Bien, monsieur, j’avais besoin de vous entendre parler ainsi, j’avais besoin de vous trouver vertueux. Maintenant, je puis, je dois agir. Ce langage vous étonne, j’ai le droit de le tenir. Faites que je voie monsieur Muller, dès qu’il sera de retour. Le sort de votre famille, je veux bien vous le dire, dépend de l’entretien que j’aurai avec lui.
FRÉDÉRICK, à part.
Les discours de cet homme me troublent malgré moi.
HANDEL, à part, et regardant vers le fond du théâtre.
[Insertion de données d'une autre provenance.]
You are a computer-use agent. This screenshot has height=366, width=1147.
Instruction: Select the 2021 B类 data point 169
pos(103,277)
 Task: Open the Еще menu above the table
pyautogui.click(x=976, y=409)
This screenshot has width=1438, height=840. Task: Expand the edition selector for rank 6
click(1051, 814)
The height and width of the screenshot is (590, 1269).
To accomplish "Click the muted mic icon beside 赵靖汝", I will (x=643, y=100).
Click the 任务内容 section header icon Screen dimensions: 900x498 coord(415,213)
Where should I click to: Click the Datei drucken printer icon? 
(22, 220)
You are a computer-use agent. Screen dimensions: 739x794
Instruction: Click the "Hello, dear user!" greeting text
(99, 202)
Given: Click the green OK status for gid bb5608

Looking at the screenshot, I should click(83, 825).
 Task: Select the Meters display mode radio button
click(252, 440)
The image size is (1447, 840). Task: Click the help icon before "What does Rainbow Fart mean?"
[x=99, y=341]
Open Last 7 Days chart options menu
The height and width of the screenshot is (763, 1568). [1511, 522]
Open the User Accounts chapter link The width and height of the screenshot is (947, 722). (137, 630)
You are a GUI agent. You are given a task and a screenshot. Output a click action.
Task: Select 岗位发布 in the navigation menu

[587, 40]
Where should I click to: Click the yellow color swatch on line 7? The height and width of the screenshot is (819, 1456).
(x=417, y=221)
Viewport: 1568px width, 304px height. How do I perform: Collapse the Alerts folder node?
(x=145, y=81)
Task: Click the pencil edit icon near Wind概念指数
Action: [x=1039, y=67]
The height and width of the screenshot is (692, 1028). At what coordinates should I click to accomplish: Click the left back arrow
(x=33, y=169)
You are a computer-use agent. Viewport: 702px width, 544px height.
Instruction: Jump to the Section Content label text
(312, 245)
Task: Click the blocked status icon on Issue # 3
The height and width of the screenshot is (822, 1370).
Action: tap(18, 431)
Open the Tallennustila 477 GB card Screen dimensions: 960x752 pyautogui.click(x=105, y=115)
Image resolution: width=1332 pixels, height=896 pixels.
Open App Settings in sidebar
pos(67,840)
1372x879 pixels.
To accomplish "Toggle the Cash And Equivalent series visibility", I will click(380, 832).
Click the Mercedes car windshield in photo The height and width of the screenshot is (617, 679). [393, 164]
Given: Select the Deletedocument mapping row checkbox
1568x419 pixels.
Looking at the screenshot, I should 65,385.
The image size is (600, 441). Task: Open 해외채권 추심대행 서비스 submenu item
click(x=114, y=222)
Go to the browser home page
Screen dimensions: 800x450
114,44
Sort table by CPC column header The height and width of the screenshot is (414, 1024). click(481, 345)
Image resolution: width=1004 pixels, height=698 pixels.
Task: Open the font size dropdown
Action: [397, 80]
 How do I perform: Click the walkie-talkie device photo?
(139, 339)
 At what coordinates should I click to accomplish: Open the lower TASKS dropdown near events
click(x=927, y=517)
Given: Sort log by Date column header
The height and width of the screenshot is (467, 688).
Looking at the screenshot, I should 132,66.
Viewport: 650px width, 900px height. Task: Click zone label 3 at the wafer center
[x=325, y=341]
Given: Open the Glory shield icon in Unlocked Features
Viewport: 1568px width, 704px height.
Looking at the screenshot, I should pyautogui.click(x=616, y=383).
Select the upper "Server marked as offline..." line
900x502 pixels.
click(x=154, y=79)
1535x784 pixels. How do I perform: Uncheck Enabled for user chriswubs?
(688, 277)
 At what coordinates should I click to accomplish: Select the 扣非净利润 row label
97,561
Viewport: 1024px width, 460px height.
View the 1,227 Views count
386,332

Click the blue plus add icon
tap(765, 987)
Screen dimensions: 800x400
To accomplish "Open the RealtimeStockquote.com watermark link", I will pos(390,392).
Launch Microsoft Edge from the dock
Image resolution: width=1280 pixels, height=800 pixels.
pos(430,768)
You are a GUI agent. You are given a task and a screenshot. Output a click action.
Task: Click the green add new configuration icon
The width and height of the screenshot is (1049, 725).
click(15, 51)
Le forgeron ! il est donc enfin parvenu à terminer ses querelles avec tous les valets et à pénétrer jusqu’ici. Laissons-le seul, sans mettre aucun obstacle à ses desseins.
À Frédérick.
Venez, Monsieur.
Il l’emmène.
Scène V
SCHMIDT, MARIE, CARL
Air : Fragment de Picaros.
CARL.
C’est mon devoir,
Monsieur, daignez m’entendre
Il faut attendre
Qu’on veuille recevoir.
SCHMIDT.
Je veux le voir
Et je suis las d’attendre ;
Il doit m’entendre,
C’est aussi son devoir.
N’est-il pas temps qu’on m’introduise ?
Mais, j’y songe, mes vêtements
Ne sont que ceux des artisans :
Il est juste qu’on m’éconduise.
Ensemble.
Je veux le voir, etc.
CARL.
C’est mon devoir, etc.
MARIE.
C’est son devoir,
Daignez, daignez l’entendre ;
Il faut attendre
Qu’on veuille recevoir.
CARL.
Je vous le répète, vous ne pouvez voir mon maître en ce moment.
SCHMIDT.
Pas de ces réponses, je viens pour me faire rendre justice.
MARIE.
Je vous en supplie, calmez-vous.
SCHMIDT.
Taisez-vous, ma fille.
Prêt à se fâcher contre Carl qui ricane.
Est-ce ma tournure ou ce que je dis qui le fait rire ?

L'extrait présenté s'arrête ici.